▶ [Exercise aim] Every entry below should be printed exactly.

■ ■ ■

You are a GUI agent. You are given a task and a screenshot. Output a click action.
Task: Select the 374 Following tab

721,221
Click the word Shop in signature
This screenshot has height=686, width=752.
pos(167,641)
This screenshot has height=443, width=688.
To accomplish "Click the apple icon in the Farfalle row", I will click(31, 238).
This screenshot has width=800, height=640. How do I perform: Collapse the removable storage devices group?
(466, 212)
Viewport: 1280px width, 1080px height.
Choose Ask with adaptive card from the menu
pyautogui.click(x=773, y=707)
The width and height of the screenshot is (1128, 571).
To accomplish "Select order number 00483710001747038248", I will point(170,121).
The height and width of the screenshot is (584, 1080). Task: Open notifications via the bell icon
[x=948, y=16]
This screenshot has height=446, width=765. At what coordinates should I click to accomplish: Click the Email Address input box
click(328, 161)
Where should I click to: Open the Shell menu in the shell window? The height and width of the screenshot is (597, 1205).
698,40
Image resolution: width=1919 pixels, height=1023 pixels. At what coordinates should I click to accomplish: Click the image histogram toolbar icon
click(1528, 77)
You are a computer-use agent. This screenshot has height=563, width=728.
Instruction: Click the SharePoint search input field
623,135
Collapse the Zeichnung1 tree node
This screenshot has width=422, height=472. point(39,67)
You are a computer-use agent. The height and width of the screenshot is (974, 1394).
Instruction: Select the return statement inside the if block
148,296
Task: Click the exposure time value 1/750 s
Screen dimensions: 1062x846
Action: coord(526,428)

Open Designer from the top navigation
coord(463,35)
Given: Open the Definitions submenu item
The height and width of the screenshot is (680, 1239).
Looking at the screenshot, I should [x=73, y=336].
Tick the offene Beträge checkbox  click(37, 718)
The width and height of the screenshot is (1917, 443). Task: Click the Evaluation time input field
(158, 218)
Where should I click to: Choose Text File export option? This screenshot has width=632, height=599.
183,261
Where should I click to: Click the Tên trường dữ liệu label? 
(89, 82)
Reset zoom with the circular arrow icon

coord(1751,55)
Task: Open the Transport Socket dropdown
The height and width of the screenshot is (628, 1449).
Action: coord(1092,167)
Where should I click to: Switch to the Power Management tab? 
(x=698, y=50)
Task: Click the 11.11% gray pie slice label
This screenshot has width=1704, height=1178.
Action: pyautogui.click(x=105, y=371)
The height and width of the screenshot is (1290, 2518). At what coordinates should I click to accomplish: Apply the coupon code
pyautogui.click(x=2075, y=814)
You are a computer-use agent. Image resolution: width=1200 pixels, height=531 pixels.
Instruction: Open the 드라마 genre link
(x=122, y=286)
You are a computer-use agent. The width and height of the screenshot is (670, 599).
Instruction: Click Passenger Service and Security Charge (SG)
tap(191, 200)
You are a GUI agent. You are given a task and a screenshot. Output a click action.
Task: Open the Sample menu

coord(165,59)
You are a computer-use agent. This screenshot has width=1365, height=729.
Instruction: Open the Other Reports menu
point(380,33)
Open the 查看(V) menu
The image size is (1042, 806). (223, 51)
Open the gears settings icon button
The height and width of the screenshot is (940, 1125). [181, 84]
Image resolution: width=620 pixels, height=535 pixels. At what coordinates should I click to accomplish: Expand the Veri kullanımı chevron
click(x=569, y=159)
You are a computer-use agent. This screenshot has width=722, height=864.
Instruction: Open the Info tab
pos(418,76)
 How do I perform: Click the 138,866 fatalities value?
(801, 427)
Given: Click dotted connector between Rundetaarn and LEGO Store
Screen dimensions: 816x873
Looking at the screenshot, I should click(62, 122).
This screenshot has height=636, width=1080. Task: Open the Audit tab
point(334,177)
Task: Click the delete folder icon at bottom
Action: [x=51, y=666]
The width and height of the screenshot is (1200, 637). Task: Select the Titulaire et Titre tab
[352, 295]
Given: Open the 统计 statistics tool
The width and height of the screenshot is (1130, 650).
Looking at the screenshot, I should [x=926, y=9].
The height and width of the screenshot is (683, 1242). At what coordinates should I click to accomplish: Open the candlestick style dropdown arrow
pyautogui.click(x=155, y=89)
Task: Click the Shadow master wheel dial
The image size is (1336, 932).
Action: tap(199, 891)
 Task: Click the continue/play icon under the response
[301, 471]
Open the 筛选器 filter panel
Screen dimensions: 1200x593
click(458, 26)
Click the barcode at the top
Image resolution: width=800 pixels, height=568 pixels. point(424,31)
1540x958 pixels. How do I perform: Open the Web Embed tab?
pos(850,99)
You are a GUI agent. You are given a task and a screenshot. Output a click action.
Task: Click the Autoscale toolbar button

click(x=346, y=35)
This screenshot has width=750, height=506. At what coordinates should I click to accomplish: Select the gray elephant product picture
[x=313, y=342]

■ ■ ■

▶ [Result of the task]
You are a GUI agent. You are given a task and a screenshot. Output a click action.
Task: Select the 374 Following tab

721,221
Click the word Shop in signature
This screenshot has height=686, width=752.
pos(167,641)
This screenshot has height=443, width=688.
To accomplish "Click the apple icon in the Farfalle row", I will click(31, 238).
This screenshot has width=800, height=640. How do I perform: Collapse the removable storage devices group?
(466, 212)
Viewport: 1280px width, 1080px height.
Choose Ask with adaptive card from the menu
pyautogui.click(x=773, y=707)
The width and height of the screenshot is (1128, 571).
To accomplish "Select order number 00483710001747038248", I will point(170,121).
The height and width of the screenshot is (584, 1080). Task: Open notifications via the bell icon
[x=948, y=16]
This screenshot has height=446, width=765. At what coordinates should I click to accomplish: Click the Email Address input box
click(328, 161)
Where should I click to: Open the Shell menu in the shell window? The height and width of the screenshot is (597, 1205).
698,40
Image resolution: width=1919 pixels, height=1023 pixels. At what coordinates should I click to accomplish: Click the image histogram toolbar icon
click(1528, 77)
You are a computer-use agent. This screenshot has height=563, width=728.
Instruction: Click the SharePoint search input field
623,135
Collapse the Zeichnung1 tree node
This screenshot has width=422, height=472. point(39,67)
You are a computer-use agent. The height and width of the screenshot is (974, 1394).
Instruction: Select the return statement inside the if block
148,296
Task: Click the exposure time value 1/750 s
Screen dimensions: 1062x846
Action: coord(526,428)

Open Designer from the top navigation
coord(463,35)
Given: Open the Definitions submenu item
The height and width of the screenshot is (680, 1239).
Looking at the screenshot, I should [x=73, y=336].
Tick the offene Beträge checkbox  click(37, 718)
The width and height of the screenshot is (1917, 443). Task: Click the Evaluation time input field
(158, 218)
Where should I click to: Choose Text File export option? This screenshot has width=632, height=599.
183,261
Where should I click to: Click the Tên trường dữ liệu label? 
(89, 82)
Reset zoom with the circular arrow icon

coord(1751,55)
Task: Open the Transport Socket dropdown
The height and width of the screenshot is (628, 1449).
Action: coord(1092,167)
Where should I click to: Switch to the Power Management tab? 
(x=698, y=50)
Task: Click the 11.11% gray pie slice label
This screenshot has width=1704, height=1178.
Action: pyautogui.click(x=105, y=371)
The height and width of the screenshot is (1290, 2518). At what coordinates should I click to accomplish: Apply the coupon code
pyautogui.click(x=2075, y=814)
You are a computer-use agent. Image resolution: width=1200 pixels, height=531 pixels.
Instruction: Open the 드라마 genre link
(x=122, y=286)
You are a computer-use agent. The width and height of the screenshot is (670, 599).
Instruction: Click Passenger Service and Security Charge (SG)
tap(191, 200)
You are a GUI agent. You are given a task and a screenshot. Output a click action.
Task: Open the Sample menu

coord(165,59)
You are a computer-use agent. This screenshot has width=1365, height=729.
Instruction: Open the Other Reports menu
point(380,33)
Open the 查看(V) menu
The image size is (1042, 806). (223, 51)
Open the gears settings icon button
The height and width of the screenshot is (940, 1125). [181, 84]
Image resolution: width=620 pixels, height=535 pixels. At what coordinates should I click to accomplish: Expand the Veri kullanımı chevron
click(x=569, y=159)
You are a computer-use agent. This screenshot has width=722, height=864.
Instruction: Open the Info tab
pos(418,76)
 How do I perform: Click the 138,866 fatalities value?
(801, 427)
Given: Click dotted connector between Rundetaarn and LEGO Store
Screen dimensions: 816x873
Looking at the screenshot, I should click(62, 122).
This screenshot has height=636, width=1080. Task: Open the Audit tab
point(334,177)
Task: Click the delete folder icon at bottom
Action: [x=51, y=666]
The width and height of the screenshot is (1200, 637). Task: Select the Titulaire et Titre tab
[352, 295]
Given: Open the 统计 statistics tool
The width and height of the screenshot is (1130, 650).
Looking at the screenshot, I should [x=926, y=9].
The height and width of the screenshot is (683, 1242). At what coordinates should I click to accomplish: Open the candlestick style dropdown arrow
pyautogui.click(x=155, y=89)
Task: Click the Shadow master wheel dial
The image size is (1336, 932).
Action: tap(199, 891)
 Task: Click the continue/play icon under the response
[301, 471]
Open the 筛选器 filter panel
Screen dimensions: 1200x593
click(458, 26)
Click the barcode at the top
Image resolution: width=800 pixels, height=568 pixels. point(424,31)
1540x958 pixels. How do I perform: Open the Web Embed tab?
pos(850,99)
You are a GUI agent. You are given a task and a screenshot. Output a click action.
Task: Click the Autoscale toolbar button

click(x=346, y=35)
This screenshot has width=750, height=506. At what coordinates should I click to accomplish: Select the gray elephant product picture
[x=313, y=342]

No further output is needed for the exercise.